Para marcar o Dia Mundial da Conservação de Solos, comemorado no dia 15 de abril, o Encontro de Cooperados na Fazenda Experimental Coamo, em Campo Mourão, deu enfoque ao manejo de solo, com uma estação tratando de calagem e gessagem.
Segundo o coordenador da estação, Luiz Cláudio Martim, engenheiro agrônomo do Departamento de Assistência Técnica (Detec) da Coamo Agroindustrial Cooperativa, o processo de calagem e gessagem começa com a análise de solo que deve ser muito bem feita. "Nós temos o programa de agricultura de precisão que faz um raio-x do solo.
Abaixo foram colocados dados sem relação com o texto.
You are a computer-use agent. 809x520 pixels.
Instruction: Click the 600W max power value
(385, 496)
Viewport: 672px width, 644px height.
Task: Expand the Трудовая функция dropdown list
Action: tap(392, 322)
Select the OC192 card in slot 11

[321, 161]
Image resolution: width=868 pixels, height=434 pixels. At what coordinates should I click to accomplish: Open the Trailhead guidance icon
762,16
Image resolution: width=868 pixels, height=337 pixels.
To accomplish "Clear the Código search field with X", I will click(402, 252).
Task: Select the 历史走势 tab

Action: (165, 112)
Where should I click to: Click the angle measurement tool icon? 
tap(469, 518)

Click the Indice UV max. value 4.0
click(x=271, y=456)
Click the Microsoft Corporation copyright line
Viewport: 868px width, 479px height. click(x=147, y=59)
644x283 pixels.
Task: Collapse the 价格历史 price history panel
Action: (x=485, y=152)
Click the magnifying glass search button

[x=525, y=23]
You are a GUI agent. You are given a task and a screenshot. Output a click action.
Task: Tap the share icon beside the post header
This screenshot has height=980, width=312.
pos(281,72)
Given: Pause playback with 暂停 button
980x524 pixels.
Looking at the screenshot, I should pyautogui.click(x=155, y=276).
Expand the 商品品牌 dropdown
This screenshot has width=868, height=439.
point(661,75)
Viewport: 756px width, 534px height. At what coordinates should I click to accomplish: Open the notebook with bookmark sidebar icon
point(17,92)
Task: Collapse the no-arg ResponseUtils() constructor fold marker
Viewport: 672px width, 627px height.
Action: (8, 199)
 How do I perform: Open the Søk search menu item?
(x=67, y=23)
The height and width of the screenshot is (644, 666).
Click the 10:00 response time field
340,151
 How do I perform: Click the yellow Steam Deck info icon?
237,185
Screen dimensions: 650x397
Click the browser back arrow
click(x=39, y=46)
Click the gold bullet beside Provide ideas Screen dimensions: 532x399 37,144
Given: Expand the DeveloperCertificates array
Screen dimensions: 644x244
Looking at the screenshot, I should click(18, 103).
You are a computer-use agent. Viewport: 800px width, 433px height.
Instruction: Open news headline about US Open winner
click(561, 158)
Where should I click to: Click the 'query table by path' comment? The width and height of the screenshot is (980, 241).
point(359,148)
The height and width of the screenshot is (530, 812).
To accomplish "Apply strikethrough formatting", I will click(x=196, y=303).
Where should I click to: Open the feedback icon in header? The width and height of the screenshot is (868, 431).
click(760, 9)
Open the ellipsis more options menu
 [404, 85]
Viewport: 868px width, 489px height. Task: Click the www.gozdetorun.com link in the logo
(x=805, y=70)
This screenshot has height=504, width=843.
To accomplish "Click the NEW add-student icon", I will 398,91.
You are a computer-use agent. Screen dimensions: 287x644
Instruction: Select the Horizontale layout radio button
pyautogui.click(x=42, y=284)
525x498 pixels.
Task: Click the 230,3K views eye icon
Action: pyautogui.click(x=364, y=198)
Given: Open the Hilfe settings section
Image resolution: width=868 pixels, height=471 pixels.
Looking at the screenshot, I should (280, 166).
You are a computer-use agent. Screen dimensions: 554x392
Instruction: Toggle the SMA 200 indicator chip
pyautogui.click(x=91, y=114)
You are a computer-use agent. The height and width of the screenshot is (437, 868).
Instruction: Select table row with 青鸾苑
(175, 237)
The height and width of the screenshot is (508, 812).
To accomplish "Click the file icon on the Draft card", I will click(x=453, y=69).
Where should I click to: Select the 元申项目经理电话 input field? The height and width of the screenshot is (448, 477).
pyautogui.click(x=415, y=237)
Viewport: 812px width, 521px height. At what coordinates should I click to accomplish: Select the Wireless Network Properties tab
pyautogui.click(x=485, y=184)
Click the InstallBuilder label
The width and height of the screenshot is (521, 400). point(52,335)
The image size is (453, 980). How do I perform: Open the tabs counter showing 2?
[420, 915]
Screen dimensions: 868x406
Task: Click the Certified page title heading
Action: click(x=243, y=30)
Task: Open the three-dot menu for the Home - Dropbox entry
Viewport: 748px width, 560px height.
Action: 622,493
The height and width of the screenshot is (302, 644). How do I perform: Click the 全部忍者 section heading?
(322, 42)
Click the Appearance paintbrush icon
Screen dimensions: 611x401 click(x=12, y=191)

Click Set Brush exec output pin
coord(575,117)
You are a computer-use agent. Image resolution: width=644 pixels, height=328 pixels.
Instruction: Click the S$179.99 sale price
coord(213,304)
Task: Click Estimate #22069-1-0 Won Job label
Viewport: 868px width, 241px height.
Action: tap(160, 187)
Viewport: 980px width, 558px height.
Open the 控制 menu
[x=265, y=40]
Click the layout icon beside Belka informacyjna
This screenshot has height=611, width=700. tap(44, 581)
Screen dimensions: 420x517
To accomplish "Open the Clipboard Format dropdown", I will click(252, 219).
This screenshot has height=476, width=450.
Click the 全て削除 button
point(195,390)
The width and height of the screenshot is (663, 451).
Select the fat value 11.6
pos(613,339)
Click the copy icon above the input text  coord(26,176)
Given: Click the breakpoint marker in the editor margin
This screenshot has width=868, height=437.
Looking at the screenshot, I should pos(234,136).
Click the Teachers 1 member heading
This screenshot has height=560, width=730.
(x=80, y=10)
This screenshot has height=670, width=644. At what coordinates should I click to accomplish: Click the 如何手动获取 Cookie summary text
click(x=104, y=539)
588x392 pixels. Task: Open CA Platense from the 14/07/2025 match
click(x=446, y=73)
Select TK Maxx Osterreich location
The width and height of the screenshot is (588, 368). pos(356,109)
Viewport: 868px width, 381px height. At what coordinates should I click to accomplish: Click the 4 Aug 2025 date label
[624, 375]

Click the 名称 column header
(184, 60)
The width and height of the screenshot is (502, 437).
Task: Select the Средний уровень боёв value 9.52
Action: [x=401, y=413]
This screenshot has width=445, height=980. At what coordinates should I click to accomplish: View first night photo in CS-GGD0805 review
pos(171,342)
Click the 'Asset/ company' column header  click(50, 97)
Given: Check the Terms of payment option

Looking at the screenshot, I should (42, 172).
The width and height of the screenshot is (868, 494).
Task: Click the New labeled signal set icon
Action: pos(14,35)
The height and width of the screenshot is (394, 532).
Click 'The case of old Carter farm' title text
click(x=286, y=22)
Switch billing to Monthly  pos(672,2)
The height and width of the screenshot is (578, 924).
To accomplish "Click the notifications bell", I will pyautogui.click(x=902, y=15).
A preocupação é agregar qualidade no processo para que o produtor tenha bons resultados", considera Martim.
Já o objetivo da estação sobre fosfatagem e museu do solo, um dos destaques no encontro de cooperados, foi mostrar a evolução da agricultura. De acordo com o engenheiro agrônomo Alex Fernandes Carlis, supervisor da Gerência de Assistência Técnica da Coamo e coordenador da estação, foram apresentados dados históricos do solo da região de Campo Mourão, que se remete aos anos 1970, quando era conhecido pelos "3 S" – sapê, saúva e samambaia. "Preservamos aqui na Fazenda Experimental uma parcela do que era o solo naquela época. Quando olhamos as lavouras ao redor é visível a diferença. Devido aos investimentos realizados e ao uso de novas tecnologias, a fertilidade do solo melhorou e muito, e prova disso são as produtividades que os cooperados de todas as regiões da Coamo vêm alcançando", pondera.
Segundo o agrônomo, há uma tendência em se esquecer dos trabalhos realizados para melhorar a condição do solo, porém é importante comparar os resultados antigos com os atuais. "Tínhamos um solo de pouca fertilidade e uma vegetação pobre, e olha no que transformou. Isso mostra a importância de continuar investindo para a manutenção da fertilidade", destaca Carlis. Ele acrescenta que na parcela preservada originalmente as condições do solo pioraram ainda mais. "Sem os tratos culturais necessários o solo empobreceu novamente e não é isso o que queremos", frisa.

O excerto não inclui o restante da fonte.